▸ Task instructions
The answer should contain every entry below, copied exactly.

▸ Exercise data

========================================================================

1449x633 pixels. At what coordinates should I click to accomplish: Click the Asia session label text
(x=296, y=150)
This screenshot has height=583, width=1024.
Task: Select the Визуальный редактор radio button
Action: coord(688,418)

========================================================================

▸ Written reply
1449x633 pixels. At what coordinates should I click to accomplish: Click the Asia session label text
(x=296, y=150)
This screenshot has height=583, width=1024.
Task: Select the Визуальный редактор radio button
Action: coord(688,418)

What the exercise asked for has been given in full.